§ **Exercise aim**: Would you please return only the lines from the one with "Viewport: 437px width, 430px height." through the last line of the records below, leaving the pictures out?

§ **Task inputs**:
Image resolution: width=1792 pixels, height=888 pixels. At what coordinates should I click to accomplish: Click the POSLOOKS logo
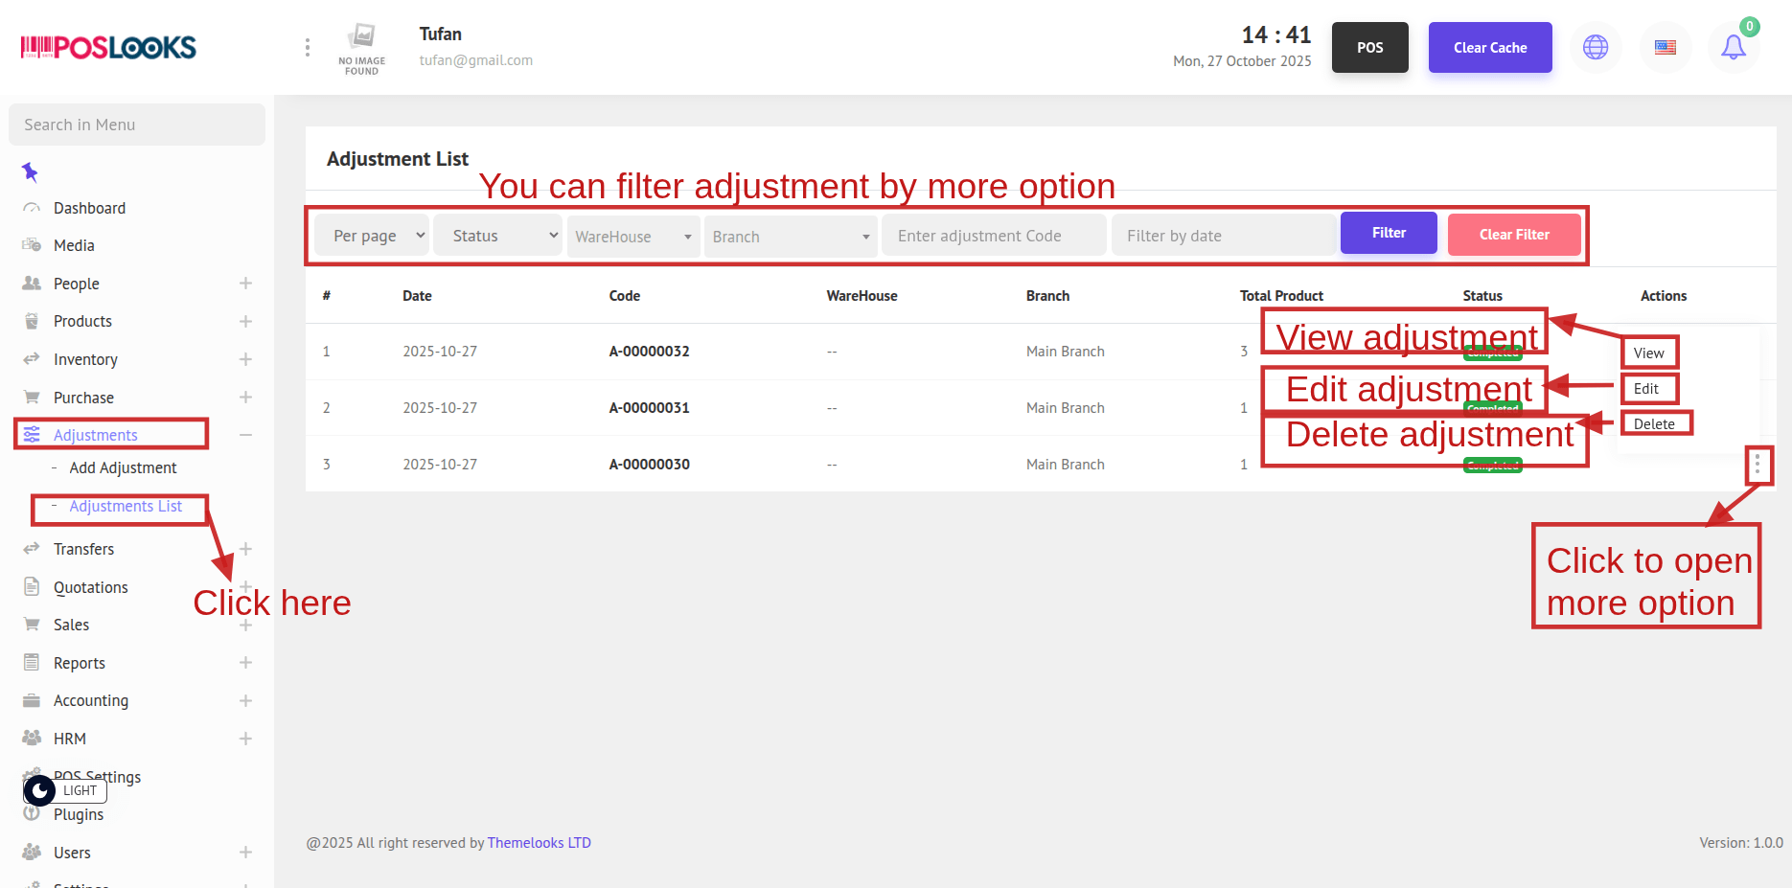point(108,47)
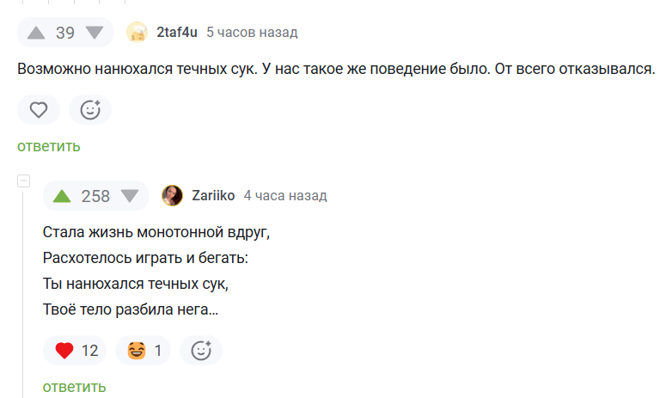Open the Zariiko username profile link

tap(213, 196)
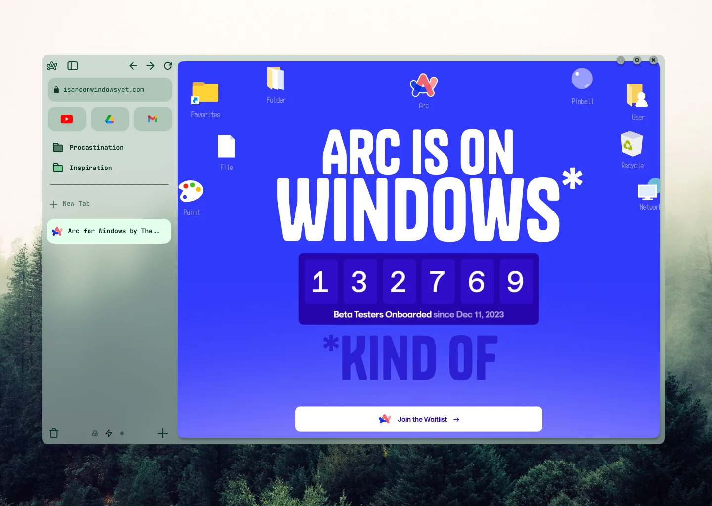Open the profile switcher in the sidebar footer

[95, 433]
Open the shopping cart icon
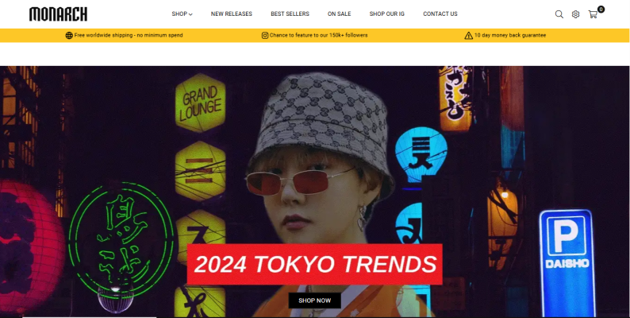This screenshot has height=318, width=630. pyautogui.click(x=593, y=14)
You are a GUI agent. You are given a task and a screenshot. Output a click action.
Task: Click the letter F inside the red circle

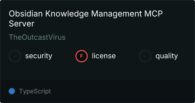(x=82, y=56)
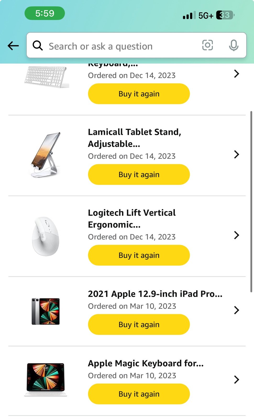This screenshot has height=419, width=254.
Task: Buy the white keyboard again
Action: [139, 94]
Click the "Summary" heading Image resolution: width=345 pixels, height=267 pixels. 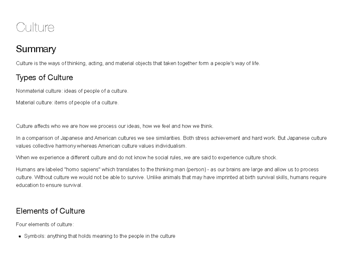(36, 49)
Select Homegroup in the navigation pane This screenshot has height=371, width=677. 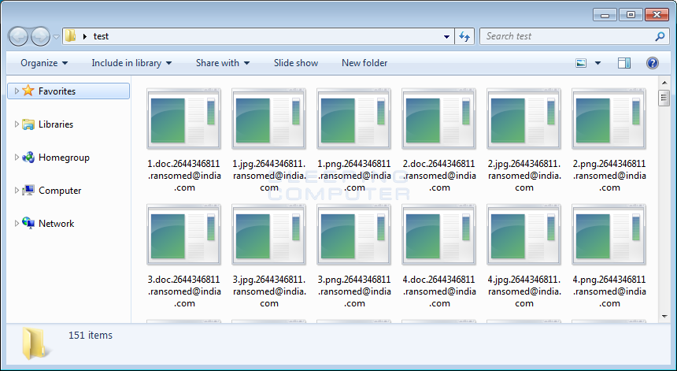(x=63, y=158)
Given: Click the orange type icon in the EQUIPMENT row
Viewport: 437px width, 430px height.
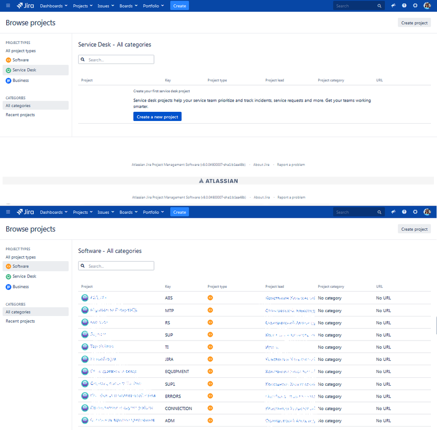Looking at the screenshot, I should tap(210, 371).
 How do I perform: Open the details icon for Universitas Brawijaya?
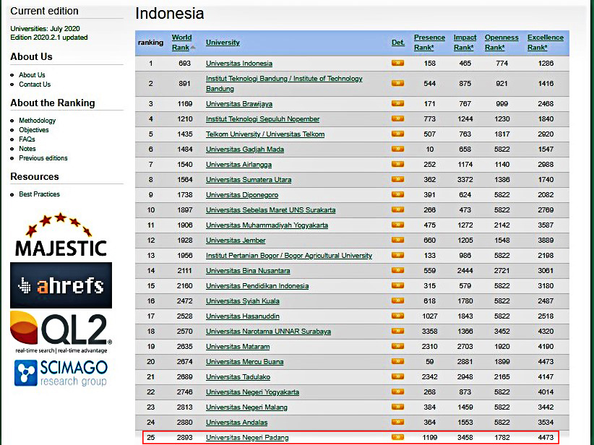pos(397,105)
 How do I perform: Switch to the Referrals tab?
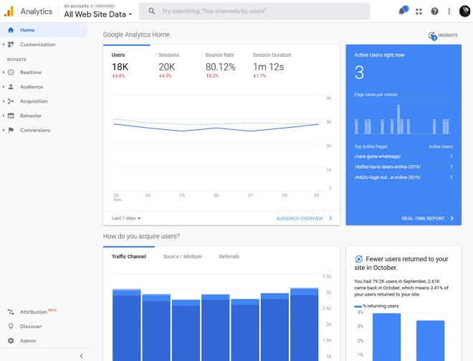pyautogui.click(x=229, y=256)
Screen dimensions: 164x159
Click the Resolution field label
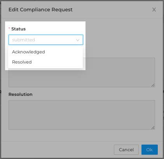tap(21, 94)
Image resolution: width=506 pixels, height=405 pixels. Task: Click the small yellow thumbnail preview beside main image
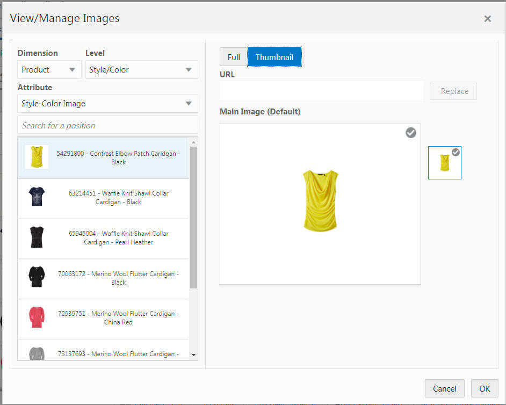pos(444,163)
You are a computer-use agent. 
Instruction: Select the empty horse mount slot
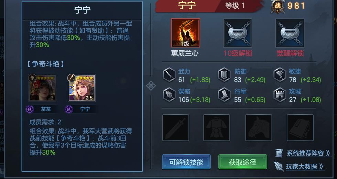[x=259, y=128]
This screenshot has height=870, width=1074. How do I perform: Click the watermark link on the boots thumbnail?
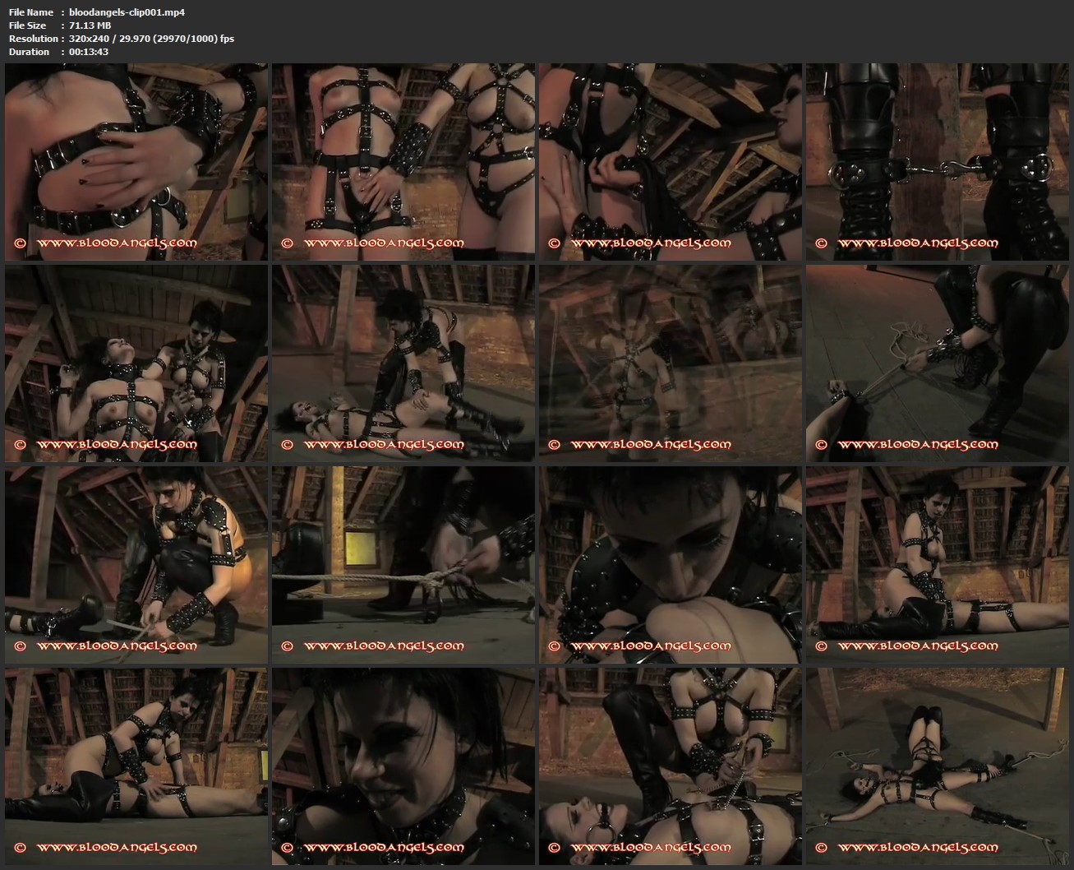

§ **Answer**:
Viewport: 437px width, 430px height.
Looking at the screenshot, I should tap(210, 371).
 How do I perform: Open the details icon for Universitas Brawijaya?
pos(397,105)
 How do I perform: Switch to the Referrals tab?
pyautogui.click(x=229, y=256)
Screen dimensions: 164x159
Click the Resolution field label
tap(21, 94)
Image resolution: width=506 pixels, height=405 pixels. Task: Click the small yellow thumbnail preview beside main image
pos(444,163)
You are a computer-use agent. 
Instruction: Select the empty horse mount slot
[x=259, y=128]
This screenshot has height=870, width=1074. How do I perform: Click the watermark link on the boots thumbnail?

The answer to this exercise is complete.